Holland v Brazil: tactical preview
These two have been widely dismissed as being the most negative, defensive teams their respective countries have ever produced – and yet this is still considered a glamour tie.
Does that say more about the illustrious histories of both sides or the level of competition amongst other sides in this tournament?Either way, in pure entertainment terms for the neutral, it might not be an all-time classic, but in tactical terms it should be more fascinating than ever.
The basic interest stems from the fact the two sides have arrived at similar formations in completely different manners. Holland’s shape is a fairly standard European 4-2-3-1, but Brazil’s is more of a slant on their traditional 4-2-2-2.
Therefore, this should be more exciting than a traditional 4-2-3-1 v 4-2-3-1 match-up. That can often create static games, for the simple reason that each side’s central playmaker is being picked up by two opposition holding midfielders, whilst wingers and full-backs cancel each other out. Here, the positioning of Brazil’s two wide players creates a more interesting situation, and it will be interesting to see how Bert van Marwijk responds.
Robinho plays from a left-sided position, but has drifted around the pitch more at this tournament than he has done previously in this system. In theory it will be a simple contest between him and Gregory van der Wiel, but after his movement into deep areas was so effective against Chile, expect to see him moving central into the space generally filled by Kaka, to try and give Holland problems in that zone.
In the final third, Brazil like to work that left-hand side, which might be problematic for Holland, because their right-sided defensive midfielder, Mark van Bommel, plays higher up the pitch than Nigel de Jong. Considering Brazil’s tendency to play on the counter-attack through Robinho and Kaka, leaving either man free is not advisable. If van Bommel moves forward and leaves Kaka to de Jong, then that will open up Holland’s left-hand side for an attack from Dani Alves.
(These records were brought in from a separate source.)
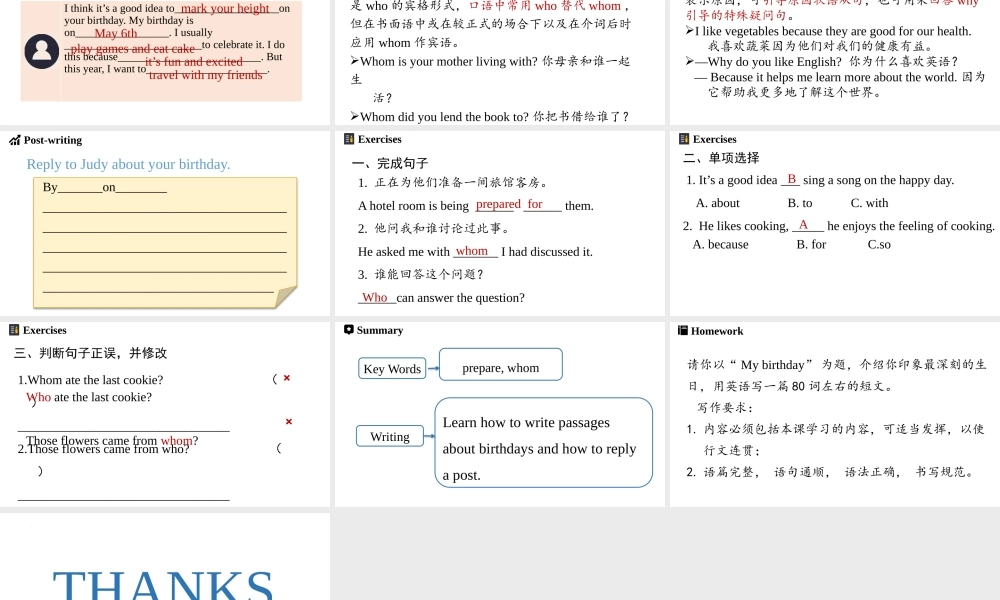Image resolution: width=1000 pixels, height=600 pixels.
Task: Click answer option 'A. because'
Action: pyautogui.click(x=721, y=244)
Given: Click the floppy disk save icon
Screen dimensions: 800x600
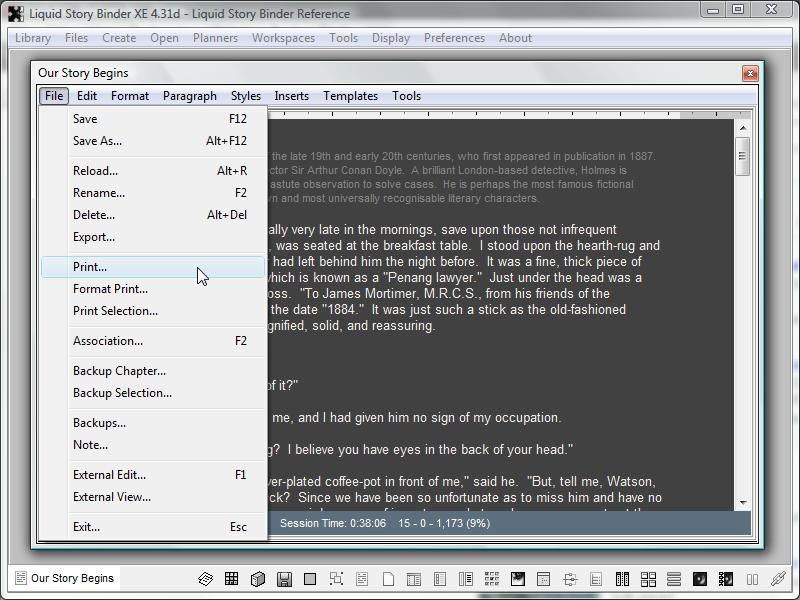Looking at the screenshot, I should click(x=284, y=579).
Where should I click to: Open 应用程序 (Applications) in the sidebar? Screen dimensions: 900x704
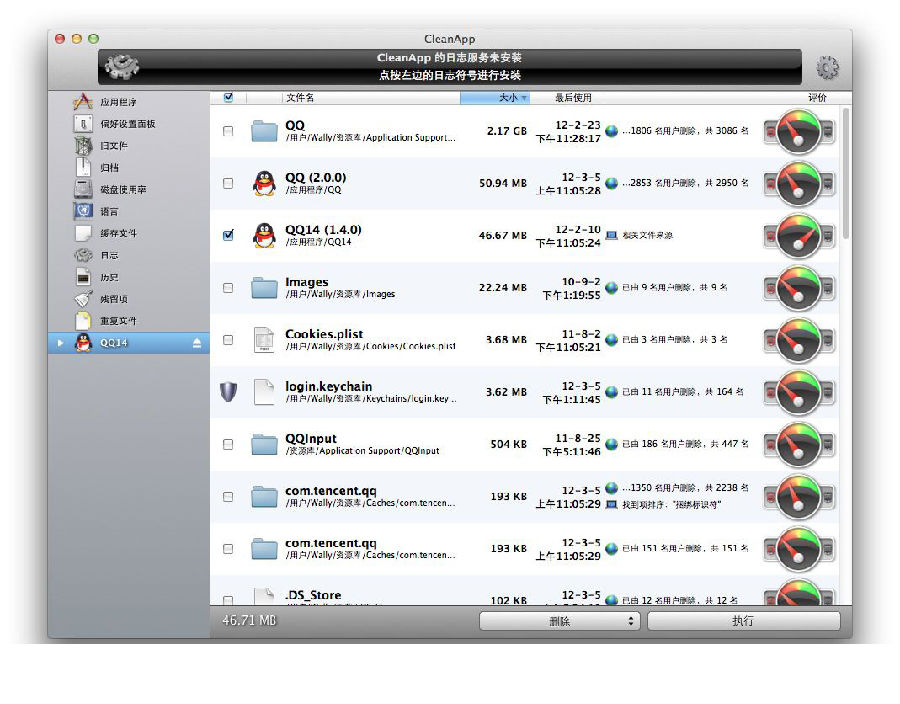pyautogui.click(x=118, y=102)
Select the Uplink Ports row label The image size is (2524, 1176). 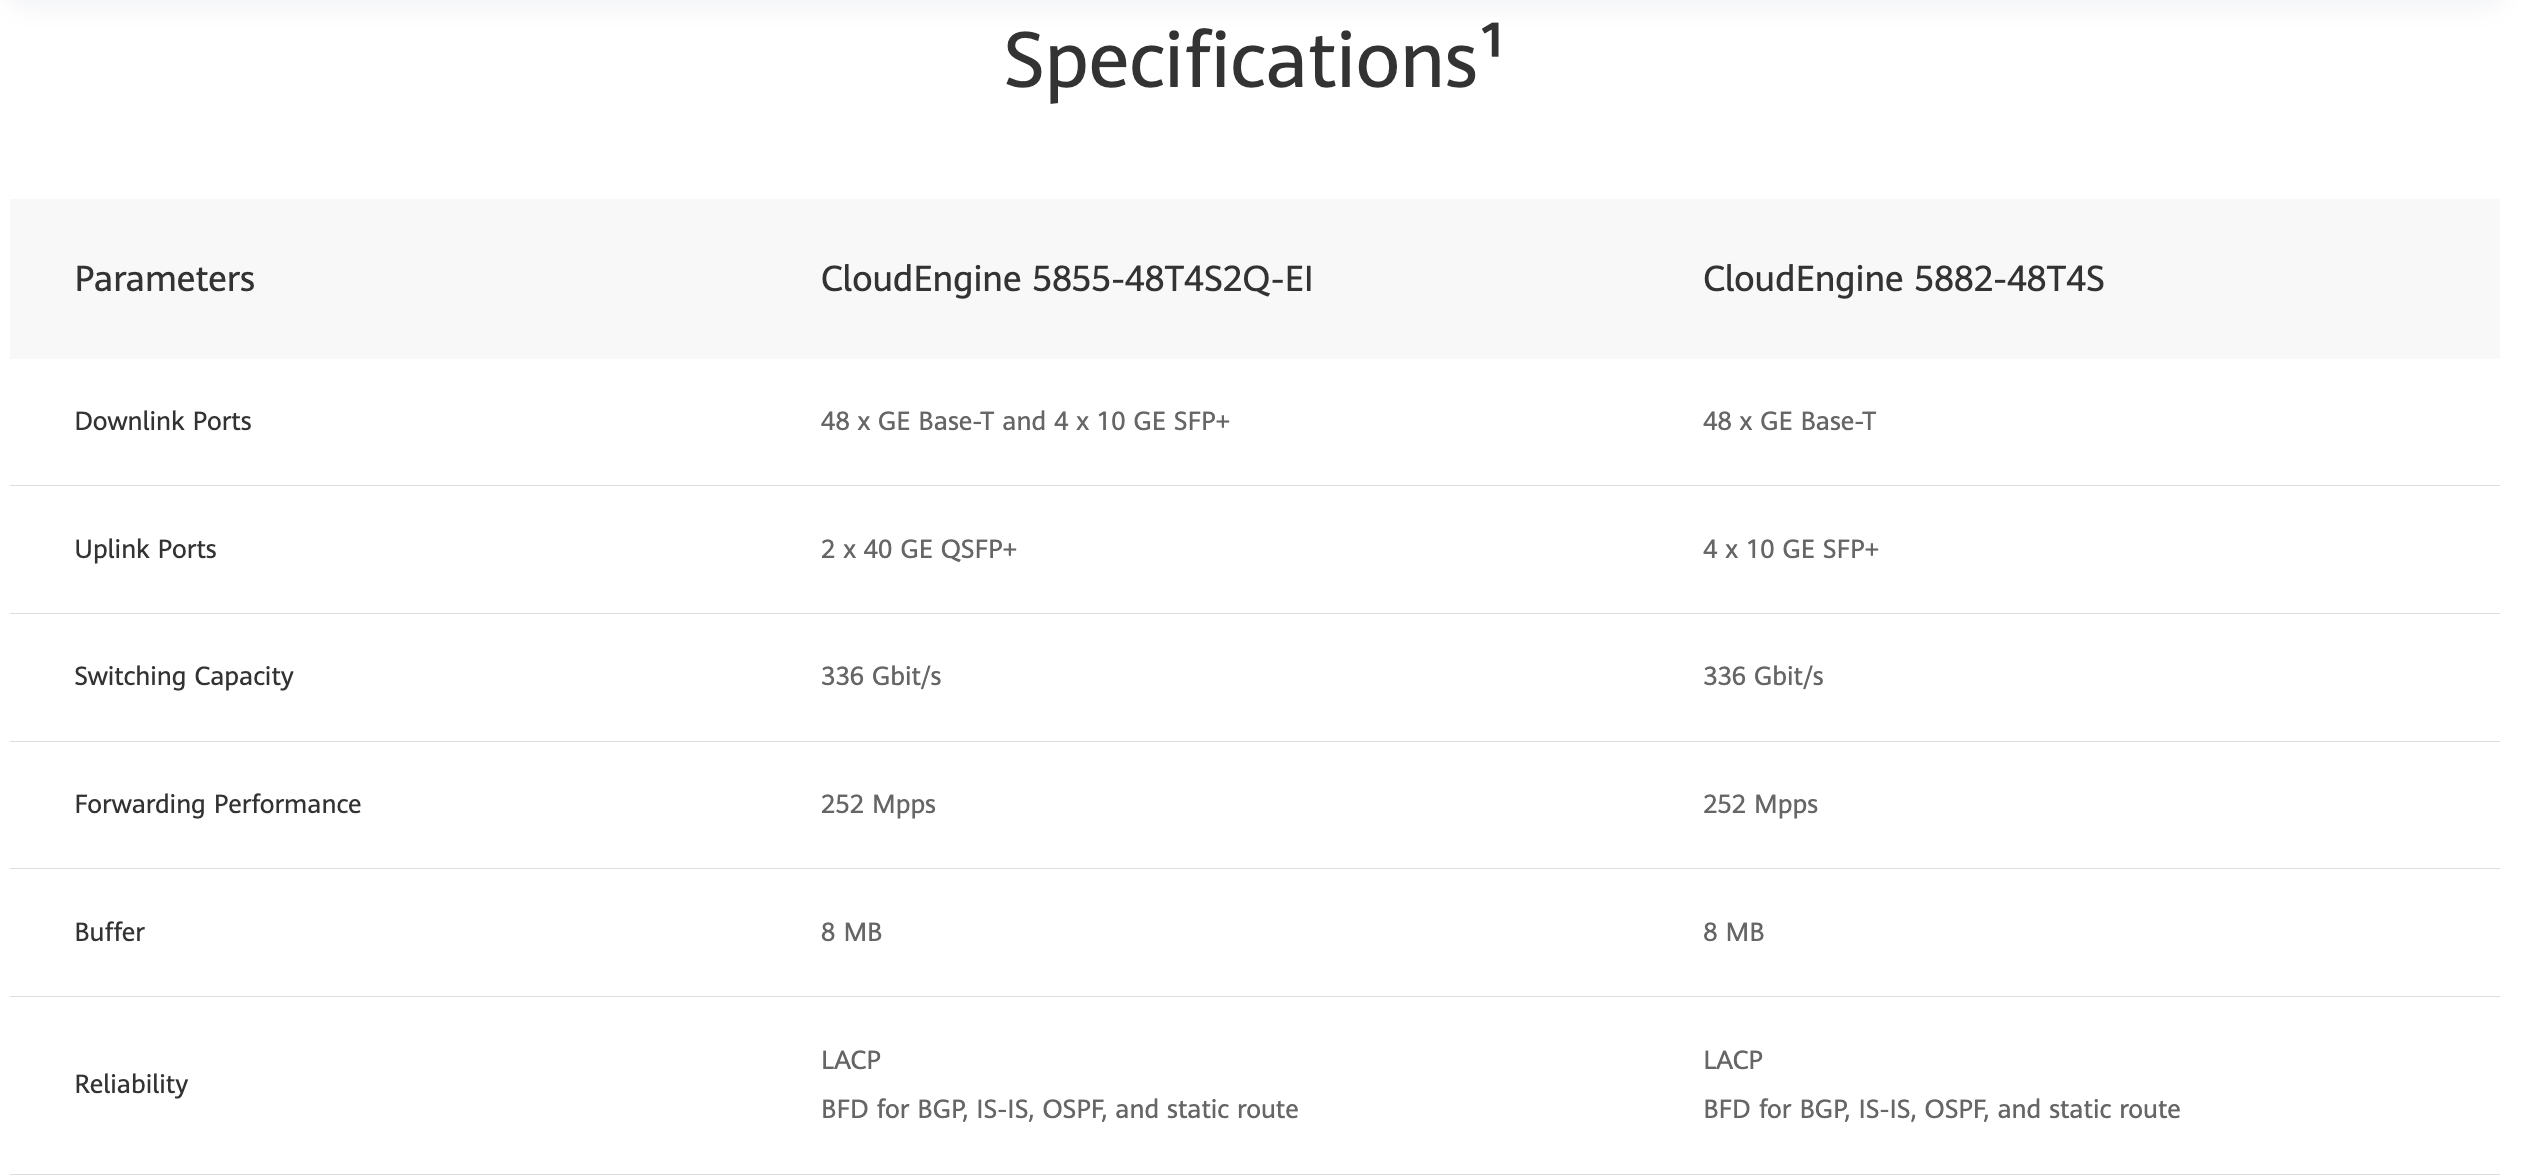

That is another area of concern for Holland, because Giovanni van Bronckhorst’s lack of pace could be severely exploited by Alves, who looks set to continue on the right because of Elano’s injury and Ramires’ suspension. So far, van Bronckhorst has countered the threat of pace by getting very tight to opposing right-wingers, and not allowing them to turn – which has worked rather well. But because Alves will often retreat to a position alongside the two holding midfielders, this approach won’t be possible. van Bronckhorst will need help – with de Jong otherwise occupied, this might force Dirk Kuyt into a very defensive role.
Another problem Holland might encounter is Brazil’s pressing high up the pitch. Holland’s opponents have generally dropped off and sat deep in their own half – Denmark the most notable example, and Japan did the same. This has allowed de Jong and van Bommel plenty of time on the ball, something they won’t get in this game. Perhaps, though, this will force de Jong to move the ball more quickly, which might help their attacking players.
Holland’s defence (as a four) has looked slightly dodgy, but their defence (as a team) has been excellent. It will be interesting to see how van Marwijk plays this game with his front players – should they press Brazil’s central midfielders, or let them have the ball in deep positions and get men behind the ball? The second approach seems more likely, so we might be in for a reasonably low-tempo game if Brazil dominate possession.
Wesley Sneijder may find himself confronted with two Brazilian holding players, so Holland’s biggest threats may be Arjen Robben and Robin van Persie. Robben finds himself up against Michel Bastos, not a natural left-back, but one that has done well so far when tested. Bastos, as ever, must look to show him down the line – but that’s not always a solution – give him too much space down the line, and Robben will take it and punish you that way. He might find coming inside slightly more difficult considering the presence of Brazil’s two holding midfielders – Josue or Felipe Melo will be charged with doubling up against him, and Robben can’t expect too many overlaps from van der Wiel, pegged back by Robinho.
The key player for Holland is van Persie. 27 next month, the time has arrived for him to show his true quality on the international stage. So far, he hasn’t looked completely up to speed following his long injury lay-off, but this game will be about his positioning and movement as much as his touch on the ball. Lucio likes physical confrontation, and so van Persie is better off playing a false nine role, rather than remaining pressed up against the centre-backs.
All of this largely ignores Dunga’s tactics; but it’s difficult to see what, how or why he will change his usual system, tactics or personnel. The unavailability of Ramires and Elano secures Dani Alves’ place, whilst a late fitness test will decide whether Melo or Josue starts alongside Gilberto Silva.